(Data extracted from a collection)
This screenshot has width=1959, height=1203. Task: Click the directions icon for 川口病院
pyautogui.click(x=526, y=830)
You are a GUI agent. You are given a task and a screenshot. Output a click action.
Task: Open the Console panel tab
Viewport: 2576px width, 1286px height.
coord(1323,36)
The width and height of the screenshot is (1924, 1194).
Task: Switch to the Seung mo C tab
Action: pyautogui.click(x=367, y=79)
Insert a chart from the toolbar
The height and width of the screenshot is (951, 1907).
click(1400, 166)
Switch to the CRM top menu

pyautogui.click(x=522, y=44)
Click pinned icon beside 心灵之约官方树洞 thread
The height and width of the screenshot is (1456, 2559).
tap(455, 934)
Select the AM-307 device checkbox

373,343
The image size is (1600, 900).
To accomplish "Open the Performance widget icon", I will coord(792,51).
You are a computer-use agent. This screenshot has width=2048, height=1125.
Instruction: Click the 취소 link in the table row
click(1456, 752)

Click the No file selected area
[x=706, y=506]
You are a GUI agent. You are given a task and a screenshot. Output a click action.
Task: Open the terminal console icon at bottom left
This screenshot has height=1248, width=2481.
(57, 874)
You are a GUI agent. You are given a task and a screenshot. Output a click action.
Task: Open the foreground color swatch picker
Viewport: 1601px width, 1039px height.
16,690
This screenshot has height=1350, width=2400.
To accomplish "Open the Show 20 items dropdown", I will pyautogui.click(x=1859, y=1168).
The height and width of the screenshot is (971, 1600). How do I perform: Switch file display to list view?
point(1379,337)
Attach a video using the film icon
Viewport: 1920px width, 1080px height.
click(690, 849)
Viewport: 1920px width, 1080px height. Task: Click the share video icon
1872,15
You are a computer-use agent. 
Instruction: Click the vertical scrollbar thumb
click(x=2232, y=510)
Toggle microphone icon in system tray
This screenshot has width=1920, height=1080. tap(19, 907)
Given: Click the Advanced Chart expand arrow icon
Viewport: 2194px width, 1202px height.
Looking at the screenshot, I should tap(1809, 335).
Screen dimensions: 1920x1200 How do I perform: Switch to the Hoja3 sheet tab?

__WORK ITEM__.
In the lines above, find the word "Open" and copy every line it occurs in.

__COMPLETED TASK__.
Task: Open the Console panel tab
To accomplish "Open the Performance widget icon", I will coord(792,51).
Task: Open the terminal console icon at bottom left
Task: Open the foreground color swatch picker
To accomplish "Open the Show 20 items dropdown", I will pyautogui.click(x=1859, y=1168).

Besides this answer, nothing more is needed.